*TASK STATEMENT*: Take the records below and set them down exactly, so that every line matches the original.

DATA Start Marker

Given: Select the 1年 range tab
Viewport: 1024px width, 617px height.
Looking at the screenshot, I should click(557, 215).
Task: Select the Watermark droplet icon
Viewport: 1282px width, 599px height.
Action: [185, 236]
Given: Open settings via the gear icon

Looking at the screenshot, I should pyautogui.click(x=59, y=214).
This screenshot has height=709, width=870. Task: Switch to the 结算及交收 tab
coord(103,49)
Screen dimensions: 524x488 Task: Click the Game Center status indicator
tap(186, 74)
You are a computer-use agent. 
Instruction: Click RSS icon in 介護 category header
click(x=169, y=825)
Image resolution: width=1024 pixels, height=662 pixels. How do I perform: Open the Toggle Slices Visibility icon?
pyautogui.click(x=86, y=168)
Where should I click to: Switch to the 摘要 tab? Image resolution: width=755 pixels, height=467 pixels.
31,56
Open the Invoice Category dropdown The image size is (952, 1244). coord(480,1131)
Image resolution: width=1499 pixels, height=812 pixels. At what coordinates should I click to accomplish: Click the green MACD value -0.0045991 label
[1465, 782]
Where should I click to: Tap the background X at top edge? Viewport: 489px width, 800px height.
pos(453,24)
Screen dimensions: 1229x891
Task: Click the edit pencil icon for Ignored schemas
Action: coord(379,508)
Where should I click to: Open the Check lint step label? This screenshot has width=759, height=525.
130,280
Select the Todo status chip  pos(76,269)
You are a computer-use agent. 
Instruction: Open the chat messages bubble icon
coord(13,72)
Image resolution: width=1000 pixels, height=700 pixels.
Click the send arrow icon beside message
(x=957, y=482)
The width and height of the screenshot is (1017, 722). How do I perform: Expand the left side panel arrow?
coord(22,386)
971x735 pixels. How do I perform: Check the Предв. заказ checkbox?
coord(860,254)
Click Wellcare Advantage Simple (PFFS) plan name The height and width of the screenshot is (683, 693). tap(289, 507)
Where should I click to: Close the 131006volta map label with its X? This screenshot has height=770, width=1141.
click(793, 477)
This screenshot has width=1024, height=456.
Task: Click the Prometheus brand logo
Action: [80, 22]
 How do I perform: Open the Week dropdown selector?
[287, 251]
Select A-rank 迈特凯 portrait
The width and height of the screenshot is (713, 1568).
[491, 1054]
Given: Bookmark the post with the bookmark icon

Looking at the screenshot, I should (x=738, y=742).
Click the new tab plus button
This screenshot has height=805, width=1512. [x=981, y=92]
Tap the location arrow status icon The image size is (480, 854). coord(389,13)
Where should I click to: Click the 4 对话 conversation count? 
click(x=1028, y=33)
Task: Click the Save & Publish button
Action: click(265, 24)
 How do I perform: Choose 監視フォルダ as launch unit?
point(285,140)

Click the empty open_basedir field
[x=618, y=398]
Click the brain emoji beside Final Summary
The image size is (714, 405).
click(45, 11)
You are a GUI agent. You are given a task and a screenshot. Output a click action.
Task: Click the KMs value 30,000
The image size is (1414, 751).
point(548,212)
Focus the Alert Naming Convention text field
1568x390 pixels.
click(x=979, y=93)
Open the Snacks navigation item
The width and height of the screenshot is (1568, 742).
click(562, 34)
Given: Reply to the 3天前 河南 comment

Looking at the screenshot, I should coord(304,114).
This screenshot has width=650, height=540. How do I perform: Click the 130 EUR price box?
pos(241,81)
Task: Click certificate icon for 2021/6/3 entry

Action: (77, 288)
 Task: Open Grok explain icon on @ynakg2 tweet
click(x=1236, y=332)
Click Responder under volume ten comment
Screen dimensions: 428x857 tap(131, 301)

DATA End Marker

*EXPECTED OUTPUT*:
Given: Select the 1年 range tab
Viewport: 1024px width, 617px height.
Looking at the screenshot, I should click(557, 215).
Task: Select the Watermark droplet icon
Viewport: 1282px width, 599px height.
Action: [185, 236]
Given: Open settings via the gear icon

Looking at the screenshot, I should pyautogui.click(x=59, y=214).
This screenshot has height=709, width=870. Task: Switch to the 结算及交收 tab
coord(103,49)
Screen dimensions: 524x488 Task: Click the Game Center status indicator
tap(186, 74)
You are a computer-use agent. 
Instruction: Click RSS icon in 介護 category header
click(x=169, y=825)
Image resolution: width=1024 pixels, height=662 pixels. How do I perform: Open the Toggle Slices Visibility icon?
pyautogui.click(x=86, y=168)
Where should I click to: Switch to the 摘要 tab? Image resolution: width=755 pixels, height=467 pixels.
31,56
Open the Invoice Category dropdown The image size is (952, 1244). coord(480,1131)
Image resolution: width=1499 pixels, height=812 pixels. At what coordinates should I click to accomplish: Click the green MACD value -0.0045991 label
[1465, 782]
Where should I click to: Tap the background X at top edge? Viewport: 489px width, 800px height.
pos(453,24)
Screen dimensions: 1229x891
Task: Click the edit pencil icon for Ignored schemas
Action: coord(379,508)
Where should I click to: Open the Check lint step label? This screenshot has width=759, height=525.
130,280
Select the Todo status chip  pos(76,269)
You are a computer-use agent. 
Instruction: Open the chat messages bubble icon
coord(13,72)
Image resolution: width=1000 pixels, height=700 pixels.
Click the send arrow icon beside message
(x=957, y=482)
The width and height of the screenshot is (1017, 722). How do I perform: Expand the left side panel arrow?
coord(22,386)
971x735 pixels. How do I perform: Check the Предв. заказ checkbox?
coord(860,254)
Click Wellcare Advantage Simple (PFFS) plan name The height and width of the screenshot is (683, 693). tap(289, 507)
Where should I click to: Close the 131006volta map label with its X? This screenshot has height=770, width=1141.
click(793, 477)
This screenshot has width=1024, height=456.
Task: Click the Prometheus brand logo
Action: [80, 22]
 How do I perform: Open the Week dropdown selector?
[287, 251]
Select A-rank 迈特凯 portrait
The width and height of the screenshot is (713, 1568).
[491, 1054]
Given: Bookmark the post with the bookmark icon

Looking at the screenshot, I should (x=738, y=742).
Click the new tab plus button
This screenshot has height=805, width=1512. [x=981, y=92]
Tap the location arrow status icon The image size is (480, 854). coord(389,13)
Where should I click to: Click the 4 对话 conversation count? 
click(x=1028, y=33)
Task: Click the Save & Publish button
Action: click(265, 24)
 How do I perform: Choose 監視フォルダ as launch unit?
point(285,140)

Click the empty open_basedir field
[x=618, y=398]
Click the brain emoji beside Final Summary
The image size is (714, 405).
click(45, 11)
You are a GUI agent. You are given a task and a screenshot. Output a click action.
Task: Click the KMs value 30,000
The image size is (1414, 751).
point(548,212)
Focus the Alert Naming Convention text field
1568x390 pixels.
click(x=979, y=93)
Open the Snacks navigation item
The width and height of the screenshot is (1568, 742).
click(562, 34)
Given: Reply to the 3天前 河南 comment

Looking at the screenshot, I should coord(304,114).
This screenshot has width=650, height=540. How do I perform: Click the 130 EUR price box?
pos(241,81)
Task: Click certificate icon for 2021/6/3 entry

Action: (77, 288)
 Task: Open Grok explain icon on @ynakg2 tweet
click(x=1236, y=332)
Click Responder under volume ten comment
Screen dimensions: 428x857 tap(131, 301)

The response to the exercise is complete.